Cayman artist Luelan Bodden has aimed to spark controversy in the past with sculptures that challenge religious and cultural norms, but his latest piece is a testament to what can be made just from local material.
Last week, Mr. Bodden finished the sculpture, a crab made from local conch shells, wrapping up a project he has been working on since October.
“The process is mental for about two months, where you’re just beating your mind up to think about where to cut the shell, and doing sketches here and there,” he said. “Then one morning you say, ‘This is it,’ and you open up the shell to see what parts you can find.”

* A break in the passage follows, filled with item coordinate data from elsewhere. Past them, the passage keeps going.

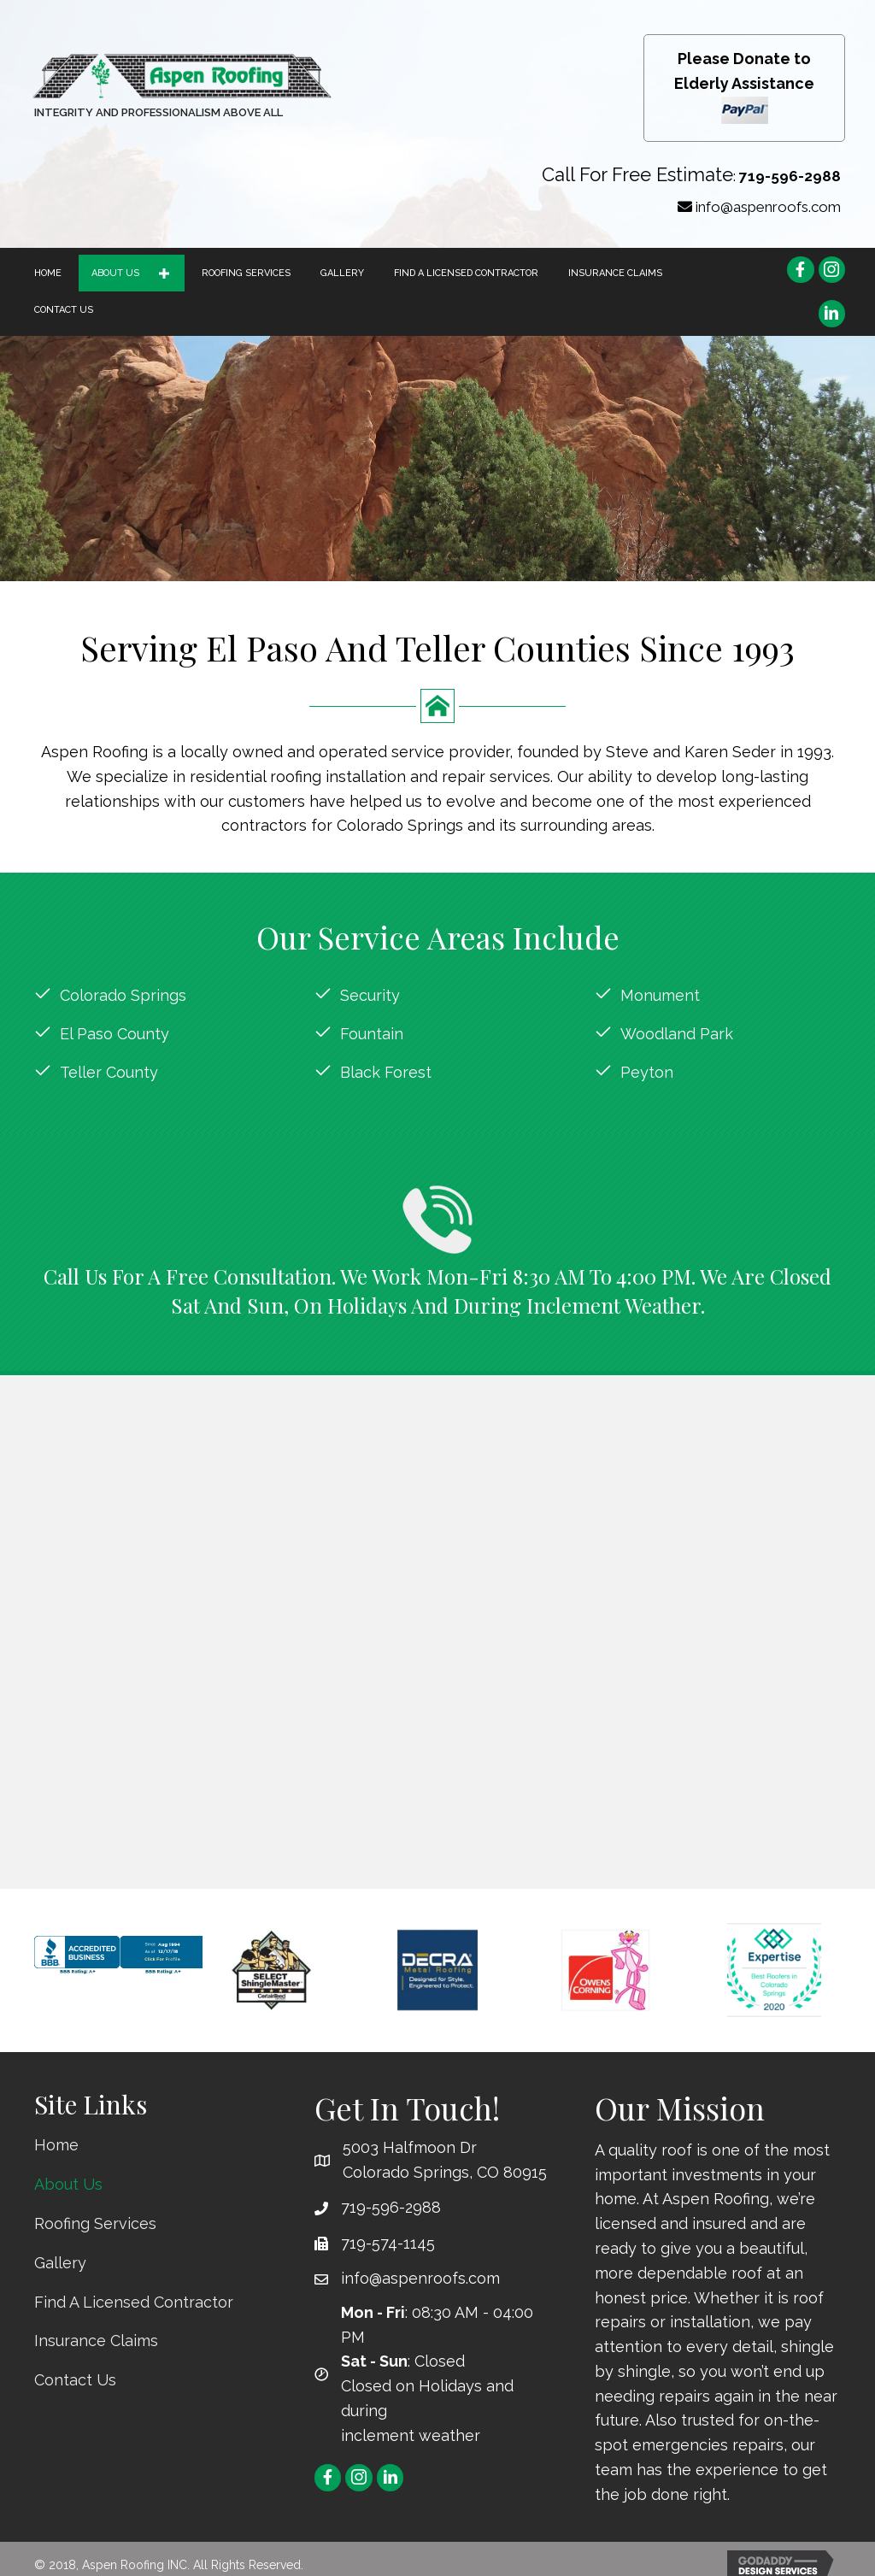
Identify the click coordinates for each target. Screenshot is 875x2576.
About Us (68, 2184)
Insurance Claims (96, 2341)
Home (56, 2145)
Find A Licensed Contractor (133, 2302)
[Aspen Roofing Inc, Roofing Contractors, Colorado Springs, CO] (119, 1974)
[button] (163, 273)
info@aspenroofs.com (768, 206)
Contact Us (75, 2380)
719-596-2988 (790, 176)
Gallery (60, 2263)
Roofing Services (95, 2223)
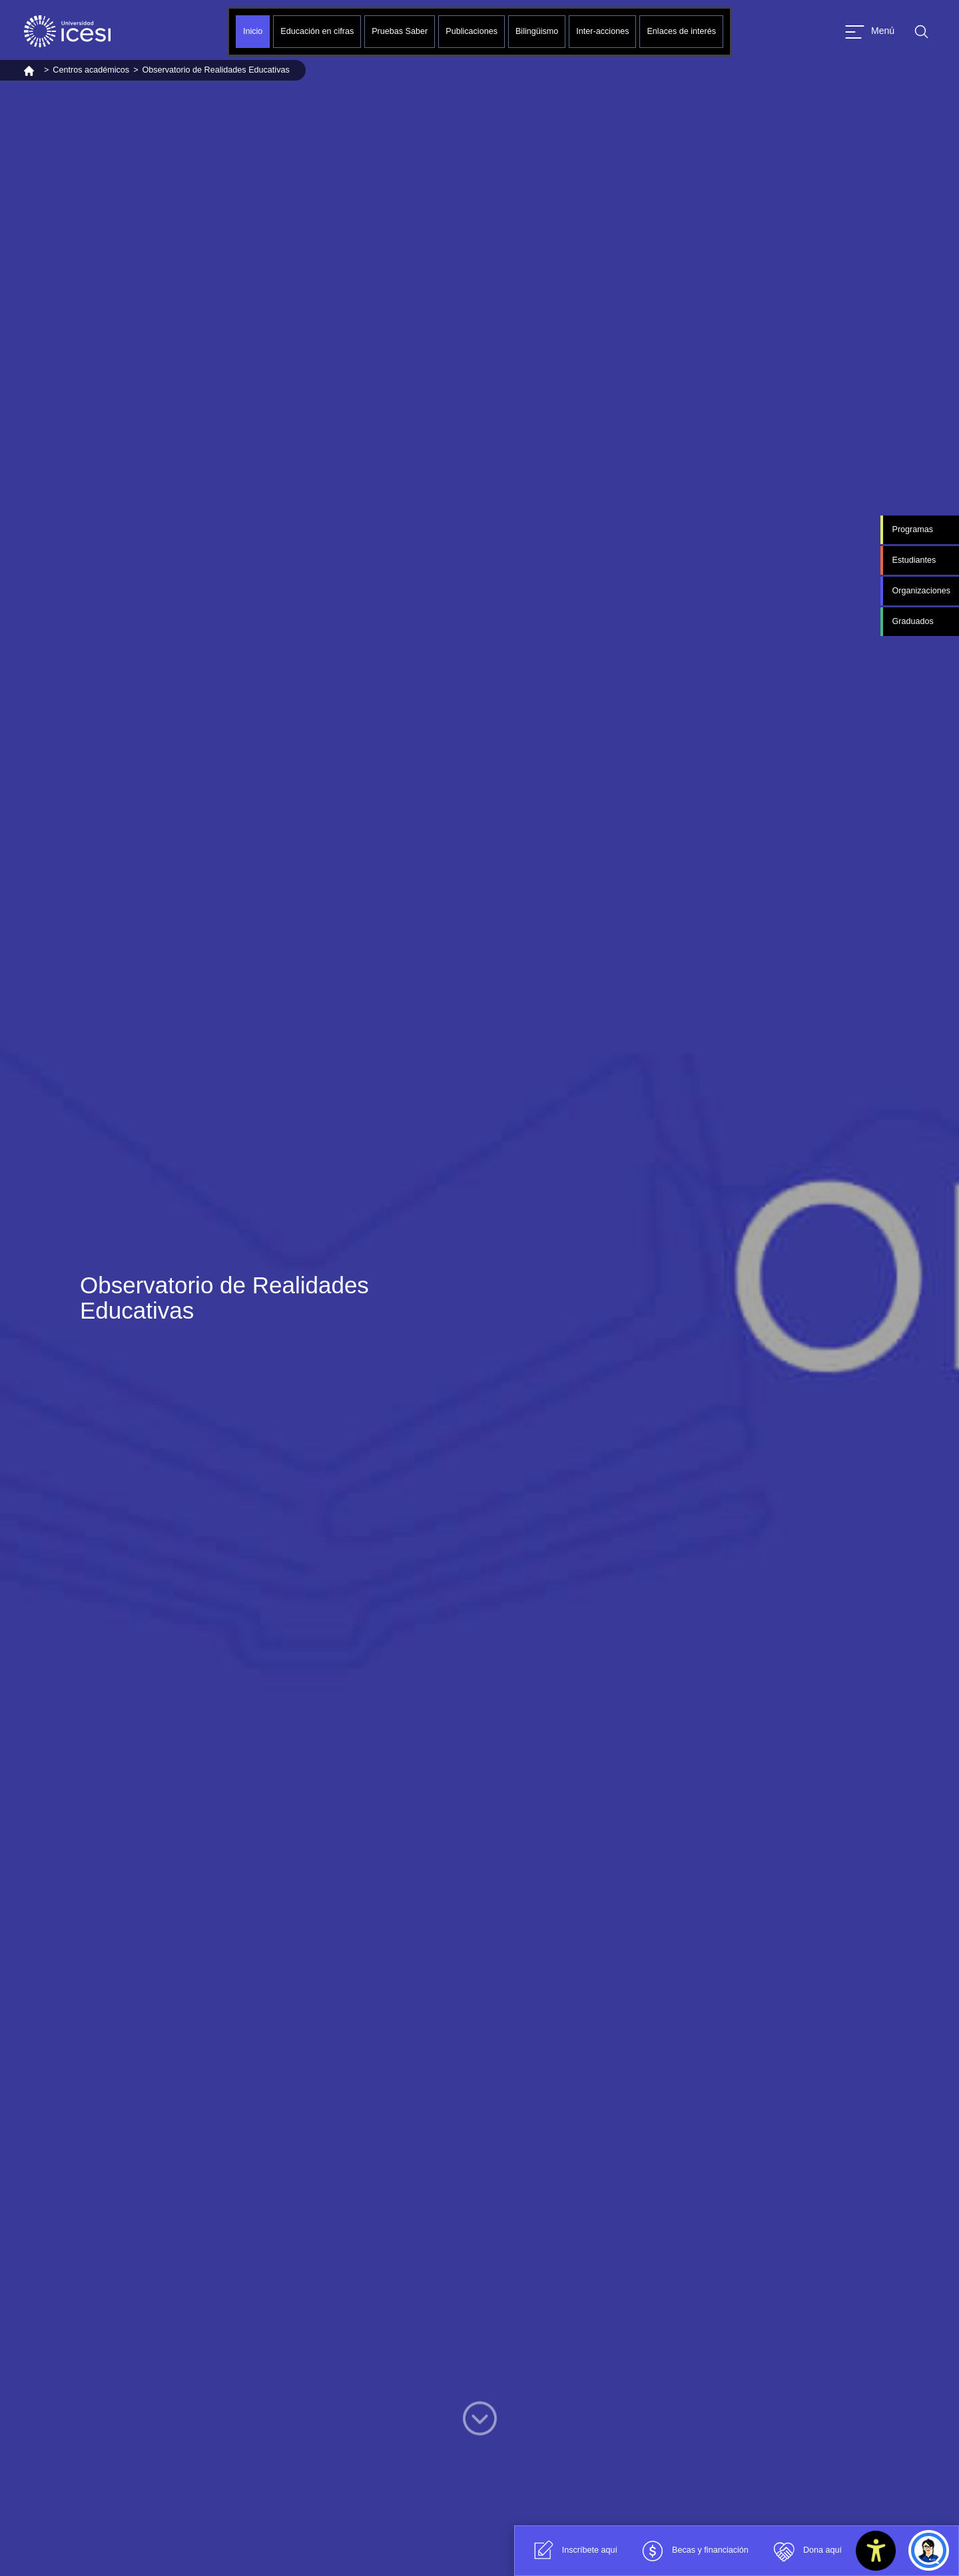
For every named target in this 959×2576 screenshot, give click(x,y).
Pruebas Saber (400, 31)
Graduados (912, 621)
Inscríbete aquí (572, 2550)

Building a sculpture out of conch shells is not an easy endeavor. Mr. Bodden said he had to use a diamond saw blade to cut the shells, whose outsides are a very hard, glassy material that is difficult to cut with precision.
“If you don’t move your fingers, it will give you a nasty chop. And I’ve gotten a few chops in my time,” said Mr. Bodden, who is a full-time electrician.

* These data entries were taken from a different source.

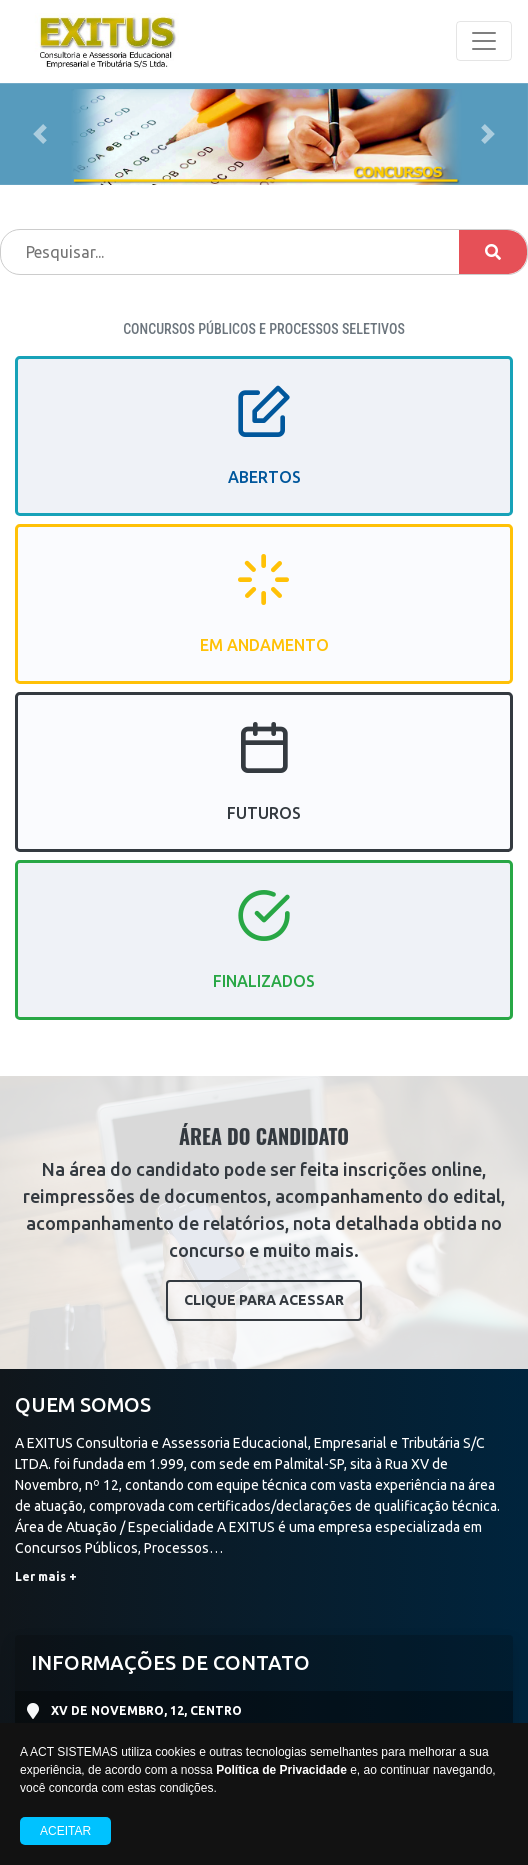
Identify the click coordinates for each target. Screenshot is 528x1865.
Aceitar (65, 1831)
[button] (39, 134)
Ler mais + (46, 1576)
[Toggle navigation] (484, 41)
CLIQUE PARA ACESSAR (264, 1300)
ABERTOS (264, 453)
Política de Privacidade (281, 1770)
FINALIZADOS (264, 957)
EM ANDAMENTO (264, 621)
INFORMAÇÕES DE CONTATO (170, 1662)
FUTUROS (264, 789)
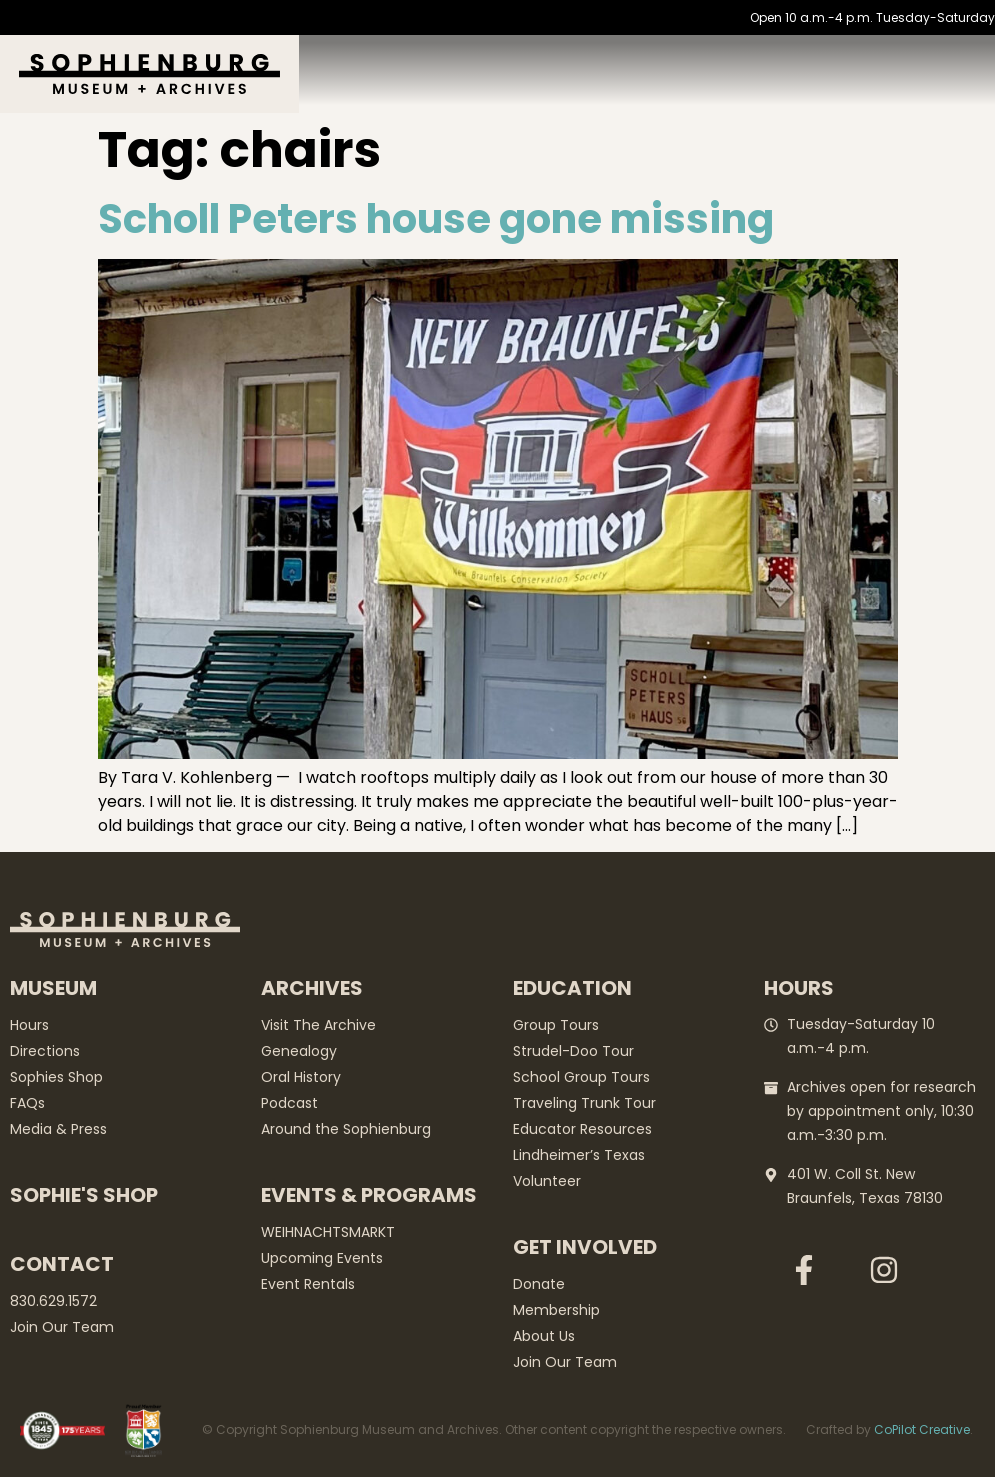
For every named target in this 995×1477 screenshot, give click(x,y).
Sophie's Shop (84, 1195)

While others in the Caribbean use conch shells to make smaller figurines and other crafts, Mr. Bodden said he believes he is the only artist in the region that uses them to make detailed sculptures.
“The amount of work I did, and that I know I don’t have any competition,” is why he’s seeking to sell his conch crab for $15,000, he said.
The crab sculpture is a sharp contrast to other more provocative works in his gallery off Crewe Road, including conch shells resembling genitalia and an electric chair with a crown of thorns above it.
One sculpture, made mainly from palm fibers, features a globe, held up by a hand which, Mr. Bodden said, is the hand of God.
A giant spider sits on the world, laying eggs and enveloping it in its web. Across the world from the spider is a serpent, symbolic of the serpent in the garden of Eden.
Below the world is a bowl containing capsules, a series of handwritten calculations and an excerpt from the Book of Revelations concerning the coming of the anti-Christ and the marks that people will bear on their hands or foreheads. The sculpture represents Mr. Bodden’s view of the coming of the anti-Christ.
“Older people go crazy, they don’t want to see it,” he said of some of his work.